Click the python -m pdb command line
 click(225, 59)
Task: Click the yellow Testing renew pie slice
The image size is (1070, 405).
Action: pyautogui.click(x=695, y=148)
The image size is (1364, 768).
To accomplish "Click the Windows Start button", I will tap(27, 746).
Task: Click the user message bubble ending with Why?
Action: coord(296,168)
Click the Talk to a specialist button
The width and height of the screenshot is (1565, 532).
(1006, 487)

□ □ □ □ □ □ □

■ PROMPT ■
Rewrite the data above, substituting "screenshot size" for every occurrence of "image size" and leaving everything else as it is.

■ REPLY TO THE TASK ■
Click the python -m pdb command line
 click(225, 59)
Task: Click the yellow Testing renew pie slice
The screenshot size is (1070, 405).
Action: pyautogui.click(x=695, y=148)
The screenshot size is (1364, 768).
To accomplish "Click the Windows Start button", I will tap(27, 746).
Task: Click the user message bubble ending with Why?
Action: coord(296,168)
Click the Talk to a specialist button
The width and height of the screenshot is (1565, 532).
(1006, 487)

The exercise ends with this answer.